In this work, we validate our framework through numerical experiments involving the real-time optimization of common chemical processes such as chemical reactors, and heat exchanger networks. We test our decision-focused surrogate modeling method against several standard data-driven surrogate modeling approaches. We find that with our framework, even simple surrogate models that are linear in the decision variables result in high out-of-sample prediction accuracies. This is because, while nonconvex functions cannot generally be approximated well with linear functions, our approach allows to “transfer” the nonconvexity from the decision variable space to the input space, which is enough for the surrogate model to learn the key features of the original model. In contrast, we find that optimization models obtained with standard surrogate modeling approaches struggle to match the true optimal solutions even when highly sophisticated machine learning frameworks such as deep learning are used.

References:

  1. 1. Bhosekar, A., & Ierapetritou, M. (2018). Advances in surrogate based modeling, feasibility analysis, and optimization: A review. Computers & Chemical Engineering, 108, 250-267.

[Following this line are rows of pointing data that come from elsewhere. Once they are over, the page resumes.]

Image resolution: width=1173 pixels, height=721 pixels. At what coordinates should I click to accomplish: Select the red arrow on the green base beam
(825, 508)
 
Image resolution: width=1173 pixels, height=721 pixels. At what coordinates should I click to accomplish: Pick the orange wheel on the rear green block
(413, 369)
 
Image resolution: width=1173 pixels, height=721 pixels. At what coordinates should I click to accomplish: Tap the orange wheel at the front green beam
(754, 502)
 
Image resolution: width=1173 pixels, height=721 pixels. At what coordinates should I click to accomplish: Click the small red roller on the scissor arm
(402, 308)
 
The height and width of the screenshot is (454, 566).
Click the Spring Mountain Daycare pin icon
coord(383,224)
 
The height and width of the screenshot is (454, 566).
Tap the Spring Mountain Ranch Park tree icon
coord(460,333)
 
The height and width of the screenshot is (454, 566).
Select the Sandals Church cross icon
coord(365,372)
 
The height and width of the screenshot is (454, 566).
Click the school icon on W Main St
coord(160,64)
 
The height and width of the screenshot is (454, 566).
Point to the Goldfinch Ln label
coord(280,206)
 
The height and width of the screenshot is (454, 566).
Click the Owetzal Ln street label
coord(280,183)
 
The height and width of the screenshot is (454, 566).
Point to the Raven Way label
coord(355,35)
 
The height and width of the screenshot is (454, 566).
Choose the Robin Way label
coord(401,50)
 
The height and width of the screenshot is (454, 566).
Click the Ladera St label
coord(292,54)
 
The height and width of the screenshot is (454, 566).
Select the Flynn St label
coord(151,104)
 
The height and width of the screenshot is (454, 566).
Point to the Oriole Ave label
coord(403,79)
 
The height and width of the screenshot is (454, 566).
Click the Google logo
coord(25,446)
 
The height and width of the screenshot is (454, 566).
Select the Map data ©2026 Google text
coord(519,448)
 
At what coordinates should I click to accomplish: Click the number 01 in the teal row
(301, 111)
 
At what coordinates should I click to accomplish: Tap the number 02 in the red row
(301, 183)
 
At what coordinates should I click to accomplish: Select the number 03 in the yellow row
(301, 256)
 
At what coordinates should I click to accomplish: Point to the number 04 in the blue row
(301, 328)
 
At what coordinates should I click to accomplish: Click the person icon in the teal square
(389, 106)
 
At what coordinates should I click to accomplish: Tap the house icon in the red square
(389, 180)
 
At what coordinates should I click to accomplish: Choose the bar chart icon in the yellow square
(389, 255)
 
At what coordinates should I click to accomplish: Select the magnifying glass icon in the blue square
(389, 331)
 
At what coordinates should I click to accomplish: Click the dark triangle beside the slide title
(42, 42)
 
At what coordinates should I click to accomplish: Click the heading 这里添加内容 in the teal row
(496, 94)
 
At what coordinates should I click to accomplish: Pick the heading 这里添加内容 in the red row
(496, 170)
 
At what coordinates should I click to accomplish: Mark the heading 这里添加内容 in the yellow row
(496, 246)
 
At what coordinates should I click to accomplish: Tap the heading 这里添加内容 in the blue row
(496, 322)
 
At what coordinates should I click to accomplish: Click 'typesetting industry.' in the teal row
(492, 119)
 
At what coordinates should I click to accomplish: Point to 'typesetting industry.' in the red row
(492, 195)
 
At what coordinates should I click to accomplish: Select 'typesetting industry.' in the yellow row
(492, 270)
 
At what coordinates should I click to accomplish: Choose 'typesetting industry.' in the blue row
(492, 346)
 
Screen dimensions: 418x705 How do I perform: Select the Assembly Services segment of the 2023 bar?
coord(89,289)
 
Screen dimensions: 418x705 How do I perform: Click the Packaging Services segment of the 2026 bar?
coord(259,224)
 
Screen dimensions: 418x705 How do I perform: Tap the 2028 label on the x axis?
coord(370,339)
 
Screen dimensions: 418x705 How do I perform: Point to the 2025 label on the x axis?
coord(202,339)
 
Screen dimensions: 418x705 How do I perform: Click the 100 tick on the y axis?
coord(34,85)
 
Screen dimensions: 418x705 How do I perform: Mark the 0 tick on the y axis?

  2. 2. Kim, S. H., & Boukouvala, F. (2020). Machine learning-based surrogate modeling for data-driven optimization: a comparison of subset selection for regression techniques. Optimization Letters, 14(4), 989-1010.
  3. 3. Cozad, A., Sahinidis, N. V., & Miller, D. C. (2014). Learning surrogate models for simulation‐based optimization. AIChE Journal, 60(6), 2211-2227.
  4. 4. Gupta, R., & Zhang, Q. (2021). A data-driven inverse optimization approach to learning surrogate optimizers. 2021 AIChE Annual Meeting. AIChE
  5. 5. Gupta, R., & Zhang, Q. (forthcoming). Decision-focused surrogate modeling with feasibility guarantee. Proceeding of the 14th International Symposium on Process Systems Engineering.